The journey was to take only about 4 hours but after about two hours in the continuous rain we pulled into a car park and both the driver and our fellow passenger shot out of the car. It soon became clear that it was around 7:30pm and the fasting of Ramadan had just finished for that day. This meant the driver was probably dying for food, hence his haste to get some. We followed them and decided to eat as well. It was great to see so many people eating together at the same time, everyone (other than us) fasting since 5:30am. i was glad to experience Ramadan first hand and see how the people eat when the fasting is over. At our table was a Malaysian girl who was not fasting but happened to be eating at this time anyway (she said she often fasts for fun with her friends though). It would be interesting if I could challenge myself to fast like this, if only for one day, but I fear my experience of food in Asia will never allow me to stop eating.

Eventually we arrived in Penang and the driver was kind enough to drop us off at a hostel he recommended (although he probably got some commission). Initially I didn’t want to stay there as it was £5 a night but James convinced me to stay, and I was glad I did. Firstly, the bedrooms were amazing, similar to the capsules I have seen and heard about but looked a lot more comfortable. It turned out the hostel was only 3 days old, and it seemed like it. Everything was very new. something that was new to us as well was the showers, they were hot! For the first time since….I don’t know….I actually don’t know, we had showers that were more than luke warm. I didn’t want to leave the shower but had to because the ‘big game’ was about to start and the hostel was playing it. Arsenal were playing Man Utd, or at least were meant to.

In the end I had to sit through a massacre. Initially everything was going well as I sat next to a Korean Man utd fan. Then James joined us and Man Utd scored. James returned downstairs. When he came back Arsenal immediately missed a penalty. If I needed someone to blame it was going to be James. But even he couldn’t be to blame for the 8-2 defeat (which wasn’t helped by the South African who decided to offer his own commentary throughout the second half. I went to bed in a huff a little later :P. Still even losing 8-2 to Man Utd couldn’t spoil a week to be remembered. Malaysia seems to be another great choice.

Week 21: Vietnam part 3

15/08/2011: Day 36

Despite the late night events of the previous night we had a boat trip booked early this morning. This was billed as one of the highlights of Nah Trang and didn’t disappoint. We were just hoping that we wouldn’t be landed with the unfortunate coincidence of having out dorm mates with us in the day.

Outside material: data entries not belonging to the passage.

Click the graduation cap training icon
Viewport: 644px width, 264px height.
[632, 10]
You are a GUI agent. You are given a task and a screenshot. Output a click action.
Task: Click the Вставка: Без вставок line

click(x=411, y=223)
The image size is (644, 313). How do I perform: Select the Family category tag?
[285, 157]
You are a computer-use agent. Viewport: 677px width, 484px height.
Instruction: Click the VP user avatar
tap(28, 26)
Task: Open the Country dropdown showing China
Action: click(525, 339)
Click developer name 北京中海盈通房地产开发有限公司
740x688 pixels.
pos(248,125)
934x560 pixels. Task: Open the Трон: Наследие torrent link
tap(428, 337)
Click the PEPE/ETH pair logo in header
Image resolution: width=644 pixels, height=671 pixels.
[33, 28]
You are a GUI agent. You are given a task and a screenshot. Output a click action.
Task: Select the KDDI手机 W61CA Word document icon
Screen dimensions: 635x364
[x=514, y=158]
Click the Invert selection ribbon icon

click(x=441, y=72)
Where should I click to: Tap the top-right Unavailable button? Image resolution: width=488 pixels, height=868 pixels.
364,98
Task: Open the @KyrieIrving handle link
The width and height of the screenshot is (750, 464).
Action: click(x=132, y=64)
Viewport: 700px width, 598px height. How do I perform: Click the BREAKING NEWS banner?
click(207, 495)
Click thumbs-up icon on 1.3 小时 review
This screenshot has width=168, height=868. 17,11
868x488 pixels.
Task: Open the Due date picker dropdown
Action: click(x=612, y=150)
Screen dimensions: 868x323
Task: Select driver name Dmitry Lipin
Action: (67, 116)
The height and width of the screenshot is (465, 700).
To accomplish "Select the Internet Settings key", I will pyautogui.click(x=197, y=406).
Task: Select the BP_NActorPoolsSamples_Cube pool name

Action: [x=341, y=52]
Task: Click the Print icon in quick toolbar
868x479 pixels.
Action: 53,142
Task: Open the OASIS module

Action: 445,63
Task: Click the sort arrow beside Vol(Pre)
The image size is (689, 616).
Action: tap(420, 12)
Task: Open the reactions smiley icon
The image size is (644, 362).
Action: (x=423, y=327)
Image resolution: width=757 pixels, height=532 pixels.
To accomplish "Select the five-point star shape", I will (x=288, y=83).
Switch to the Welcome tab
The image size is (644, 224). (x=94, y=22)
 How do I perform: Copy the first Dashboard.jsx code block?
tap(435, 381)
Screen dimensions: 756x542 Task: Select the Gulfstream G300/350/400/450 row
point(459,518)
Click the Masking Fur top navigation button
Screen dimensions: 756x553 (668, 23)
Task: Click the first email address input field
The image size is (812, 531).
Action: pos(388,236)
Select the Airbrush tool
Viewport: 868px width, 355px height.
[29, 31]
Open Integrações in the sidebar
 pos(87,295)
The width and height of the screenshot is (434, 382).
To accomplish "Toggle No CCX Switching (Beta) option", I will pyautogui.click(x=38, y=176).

We were lucky that no one else in our dorm showed any signs of movement as we left for our tour. As we went downstairs to grab some breakfast before our pick-up arrived we once again bumped into Catherine. she has, up until now, been a couple of days behind us in terms of our location, but thanks to James’ correspondence with her she was able to find our hostel and book into the same boat trip as us.

As it turned out our boat trip featured a fantastic group of people of various nationalities; German, Canadian, Danish, Venezeualan, Spanish, Chilien, Vietnamese, American, Dutch and of course us English. What was even better was that they were all in high spirits, except the German.

Our tour took us to several islands around Nha Trang, offering something unique in each. This, and the pristine clear water, made for a great day. The first stop of interest was an island that had a small and accessible coral reef. We were able to snorkel out to sea with all the fishes and witness some of what the sea holds. I, being a snorkeling novice made quite a fool of myself by attempting to snorkel without the essential breathing apparatus and then asking why I couldn’t breath. Idiot. We did, however, eventually have a great hour snorkeling in the sea and were able to swim quite a distance to see various features within the sea….mysterious.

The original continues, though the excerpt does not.